Schon in der ersten Nacht finden Männlein und Weiblein unweigerlich zusammen, besonders da beide unbekleidet sind. Der Kaugummi kommt jetzt zum Einsatz und zeitigt verhängsvolle Wirkungen: Die Droge darin baut alle Hemmungen ab. So kommt es in kürzester Zeit zu Mord und Totschlag, zu Vergewaltigungen. Auch Burton und die von ihm verehrte (oder vielmehr begehrte) Lady Alice Liddell Hargreaves (sie ist das in „Alice im Wunderland“ verweigte Mädchen) können sich dem Befehl des Geschlechtstriebs nicht entziehen. Nach dem Abklingen des Drogenrausches jedoch will Alice diesen „wahnsinnigen“ Mr. Burton nie mehr wiedersehen.

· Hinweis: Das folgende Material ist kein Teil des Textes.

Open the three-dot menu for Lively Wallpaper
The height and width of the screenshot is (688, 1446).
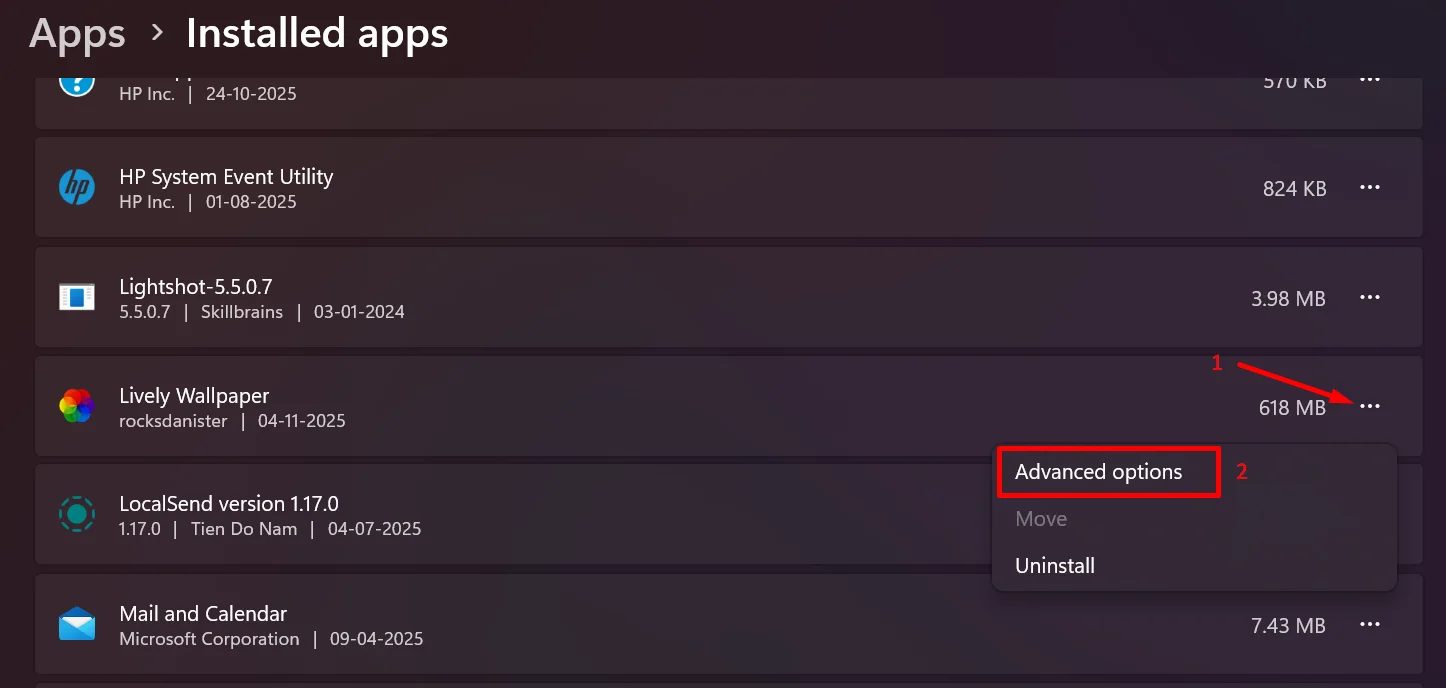pyautogui.click(x=1370, y=406)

Schon bald kommt es zu Gruppenbildung, und der Kampf ums Überleben beginnt. Burton erweist sich als natürlicher Führer, und Frigate, Alice und sogar Lev schließen sich ihm an, ebenso Monat und Kazz. Nach wenigen Wochen erwacht in Burton die alte Unrast, er gibt sich mit der bloßen Tatsache seiner Wiedergeburt nicht zufrieden. Er will herausfinden, wer ihn um seinen Tod betrogen hat und mit der menschlichen Rasse diese „groteske Posse“ treibt. Denn grausamerweise können die Frauen auf dieser Welt keine Kinder empfangen. Schon in wenigen Jahren würde es nur noch Alte geben und schließlich niemanden mehr, oder?

Die Expedition

Zusammen mit seiner Gruppe und weiteren Begleitern macht er sich auf einem selbstgebauten Bambusboot auf, den Ursprung des Flusses zu finden – wie einst die Quellen des Nils. Fünf Jahre schippern sie den Fluss hinauf, begegnen zahlreiche Kulturen und Stämmen aus allen Zeiten. Frigate ist bald klar: „Dieser zeitliche Schmelztiegel stellt das größte anthropologische und sozialwissenschaftliche Unternehmen dar, das je gestartet wurde.“

Doch da sich die Menschen nicht um ihren Lebensunterhalt kümmern und keine Kinder großziehen müssen, suchen sie anderweitig die Langeweile zu vertreiben: Sie führen Krieg. Auf diese Weise geraten Burton & Co. öfters in Not, bis sie eines Tages nicht mehr entkommen können. Sie geraten zwei Tyrannen in die Hände: Hermann Göring, einst Reichsmarschall bzw. „Reichsjägermeister“ im Dritten Reich, und, weit schlimmer, einem römischen König namens Tullius Hostilius, der mit dem kleinen Volk der Römer Krieg gegen die umliegenden Stämme führte. Leider ist Göring ebenso drogenabhängig und wahnsinnig.

Gefangen!

In Görings Festung gelingt Burton eine wichtige Entdeckung: Die Wiedererweckten können nicht sterben, das heißt, nur ihre Körper, nicht aber ihre geistige Essenz mit dem Gedächtnis. Später wird sich Burton auf der Suche nach den Erbauern der Flusswelt genau 777-mal selbst töten (oder töten lassen), um sich ihrem dunklen Turm zu nähern.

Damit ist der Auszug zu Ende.